A path to immortality – your name in the dictionary

Amongst the thousands of words in the dictionary, do you know there are people’s names there too? Some people’s names have come to mean something more generic than their own name just like some of the products have become generic names like Xerox for photocopying. 

In the mid-nineteenth century, Texas was the wild west. Ranches, cowboys, blazing guns were part of the scene. Some people owned vast tracts of land and a huge number of cattle. With so many cattle around (a person’s wealth was measured by the number of cattle he owned), cattle stealing was not far away. The authorities began to get lots of complaints of cattle theft. But how does one identify whom the cattle belonged to? How do you settle such disputes? To us, all cattle look the same – more or less. 
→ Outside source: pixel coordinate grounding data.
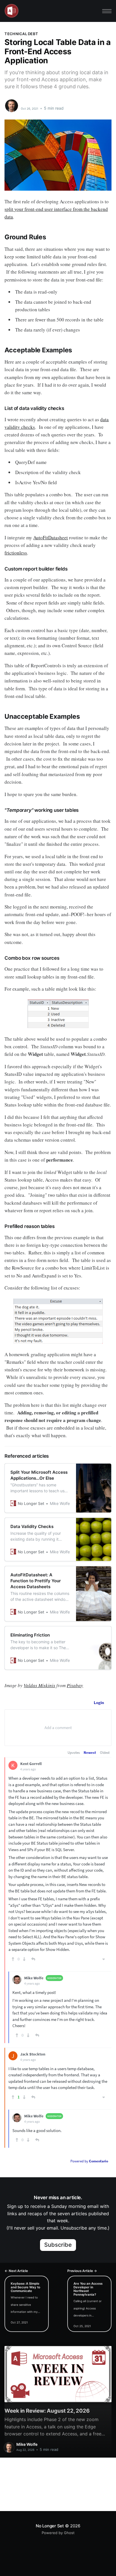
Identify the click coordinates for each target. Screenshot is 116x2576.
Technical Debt (21, 33)
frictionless (16, 552)
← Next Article (16, 2271)
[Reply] (33, 1959)
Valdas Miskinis (39, 1685)
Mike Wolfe (32, 102)
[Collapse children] (103, 1959)
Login (99, 1702)
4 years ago (28, 1769)
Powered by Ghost (58, 2532)
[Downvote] (24, 1959)
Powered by (89, 2161)
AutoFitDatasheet (50, 537)
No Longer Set (50, 2525)
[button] (106, 11)
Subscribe (58, 2244)
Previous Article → (82, 2271)
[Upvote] (12, 1959)
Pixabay (75, 1685)
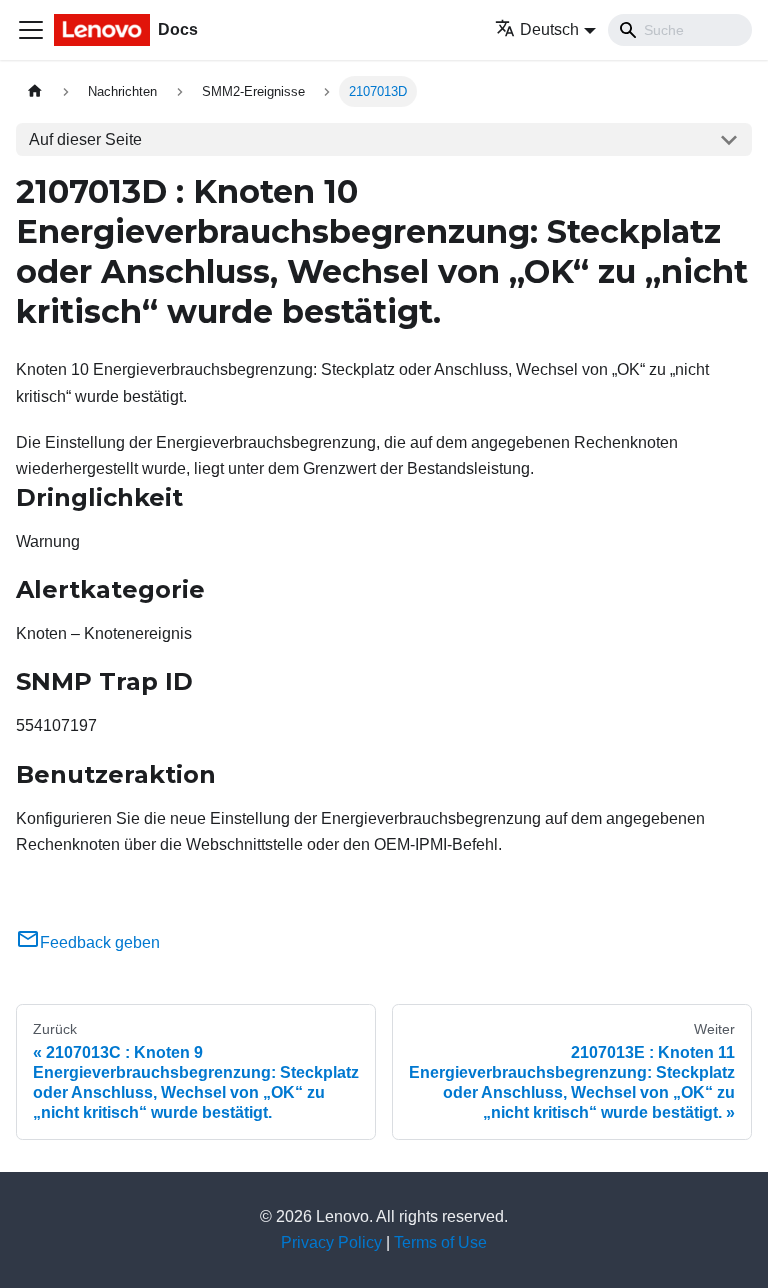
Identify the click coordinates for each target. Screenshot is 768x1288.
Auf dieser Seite (85, 139)
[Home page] (35, 91)
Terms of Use (440, 1242)
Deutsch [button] (549, 29)
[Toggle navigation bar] (31, 30)
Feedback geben (100, 942)
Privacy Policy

The authorities under pressure passed a rule. All cattle owners were asked to brand their cattle with their (the owner, not the cattle’s) names. This would help to identify the owner of the cattle easily. While all the owners went about branding their cattle, one man refused to do it. 
Samuel Augustus Maverick, a Texas rancher, a lawyer and a politician said we would not brand his cattle and since all others had branded their cattle, he declared, “All unbranded cattle are mine” All unbranded cattle were called as ‘mavericks’ 

Samuel Maverick, got his name immortalized by contributing his name to the dictionary. Maverick meant, individualist, non-conformist, free-spirited, unorthodox person.
Maverick is an adjective, generally attached, to a person, an idea, a strategy etc

Usage: Trump in USA and Kejriwal in India are maverick politicians. Hyperloop is a maverick idea from Elon Musk.

Aside: When anyone found an unbranded cattle, instead of thinking that it belonged to Samuel Maverick, what prevented them from branding it with their own symbol or name? Am I the only one with that crooked idea? Would you call that doing a maverick on Maverick?